A while back, I watched a TV show about the birth of a panda. This particular baby panda, like most in captivity, was conceived through artificial insemination. It seems adult pandas, for some unknown reason, lose their interest in mating once in captivity. A video camera in the mother’s cage caught the actual birth. When the panda was born, it “shot out” of its mother, hitting the cement wall in the process. Fortunately it was not hurt.


Baby pandas weigh only 3.2 to 4.6 ounces when they are born—“About the size of a stick of butter,” said the narrator. They are born pink, furless, and blind. They are so helpless, they demand their mother’s undivided attention for about 30 days. Mother pandas almost never leave their cubs during this time, often going the entire month without food. Finally, the “panda keepers” coaxed the mother out of her cage by placing food in another room. While she ate, they examined and weighed the cub and determined it was a healthy boy—one pound, eight ounces. As they finished handling him, the cub squeaked a couple of times. Immediately his mother stopped eating and ran back to care for her cub. Prayer: Creator of All, may I reverence and learn from every living being.



Did any of these four short reflections strike you? If so, which one(s)? Why?



PS: Sunday I zoomed with three young women in California who had just finished reading my book, Traits of a Healthy Spirituality. I want to thank Cristina, Jenny, and Taylor. I really enjoyed our time together!


I chose a short (4 min.) story for our video today called “The Seasons of Your Life.” It tells the story of a father who sends each of his four sons on a journey to find a certain pear tree and then to report back to him what each one had found.



https://youtu.be/xejXXgPmw6Q




I welcome your responses to anything in today’s reflection. Your contributions always enrich my blog!

15 Responses

  1. Thank you so very much for a most beautiful video,so very true was this powerful message. I’m going to share it with others and for me to see it again and again.
    All of your videos are wonderful , I appreciate all of them as I read sunflower seeds every Monday.
    Thank you and God Bless You, and your community.
    Joann Stuckart ❤️

  2. Good morning, Sr. Melannie…
    Good morning, all…

    After reading your blog and watching the video, the words that usually conclude the Mass emerged: “Go forth to love and serve the Lord and one another.”

    Love with a heart full of joy, wonder, understanding, humility, and love.

    I really like what you say about doubt — how it deepens and matures our faith. It also keeps us away from the insidious trap of religious certainty.

  3. “Inspire before you expire” expresses what I work to achieve with my catechumens and candidates in RCIA, along with the belief that “Only GOD keeps you going.” Thank you Sister Melanie for always finding the perfect thing that puts into words (or song) what so many of us don’t have the words to express.

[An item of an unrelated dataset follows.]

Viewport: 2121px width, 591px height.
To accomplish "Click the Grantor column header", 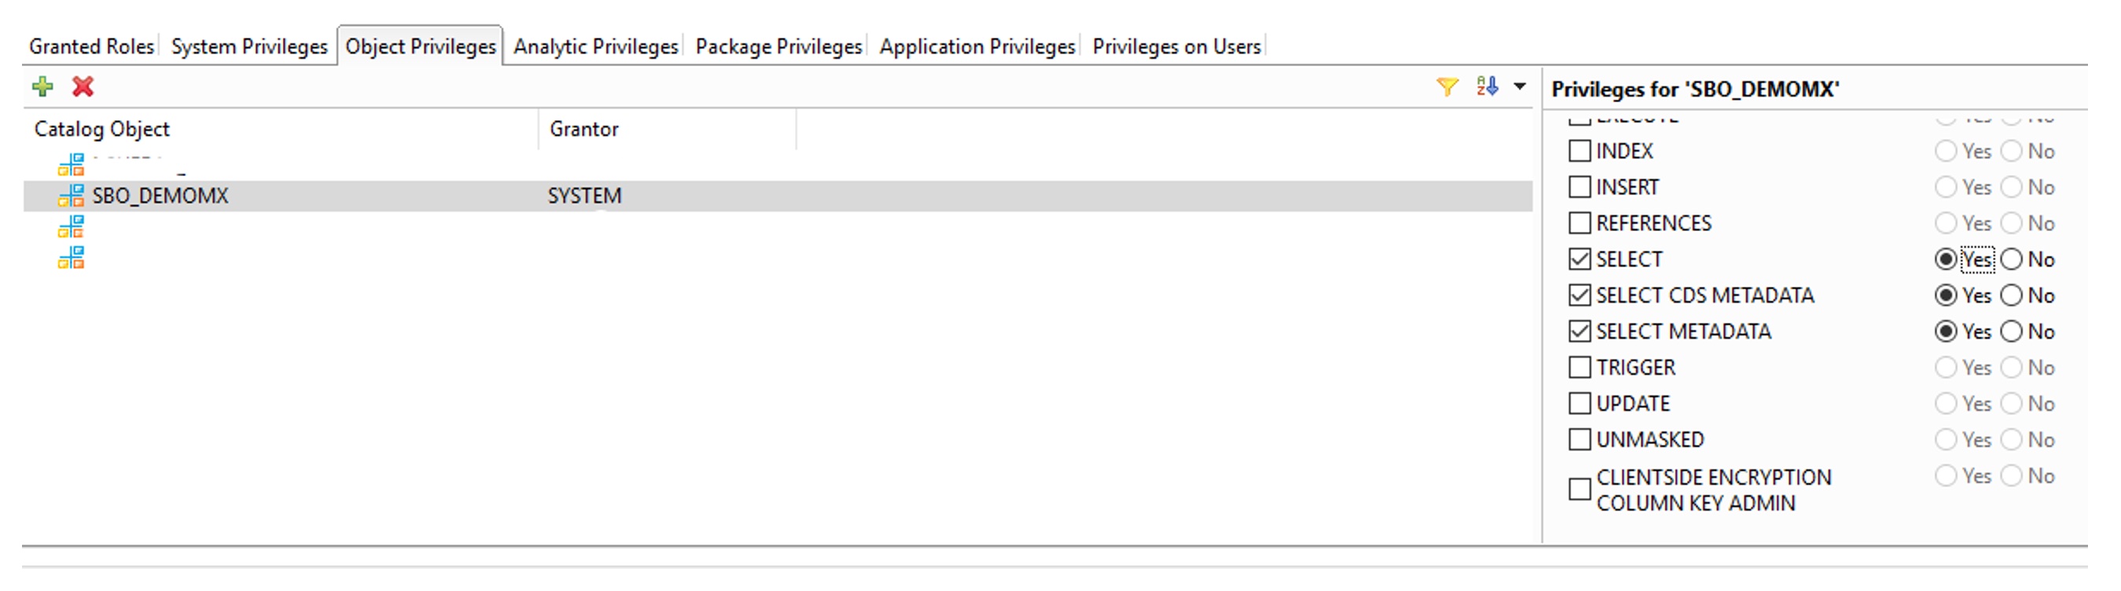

  4. Enjoying your book…when the rain speaks…
    I like your words abt doubt…freedom to doubt and what is reaped from it…very freeing…
    Thank you

  5. Hi Melannie
    I signed up to receive your blog but that hasn’t happened
    How do I get on the list
    Sr. DONNA PGH

  6. Melannie, I would love to subsribe to your blog. Just let me know how I can do that. You haso many wonderful messages that give me new light every time I see the Sunflower Seeds.

    1. Celeste, To subscribe, go to the right side of this page. Under the word “subscribe,” fill in your name and email addresses and click on “subscribe.” Shortly afterwards, you will receive an email asking you to confirm your subscription. After you do that, you should receive my blog automatically (and free) every Monday. Your email address will NOT appear on my blog. Let me know if you run into any problems. Thank you for your interest, Celeste! Melannie

  7. Dear Sr. Melannie,
    As usual this blog was inspiring. Thank you for encouraging me in feeling that my doubts actually deepen my faith.
    I totally agree that writing begets writing. 50 years ago, I sat down to write a letter to my dying father. Since then I have filled a dozen or more journals. It never ceases to amaze me at how often when I read what I wrote, I wonder where the thoughts and words came from. Writing also begets clarity of thought and faith.
    Thank you for the lovely video on the Four Seasons of Life. My husband and I are so grateful that we have lived into our Winter.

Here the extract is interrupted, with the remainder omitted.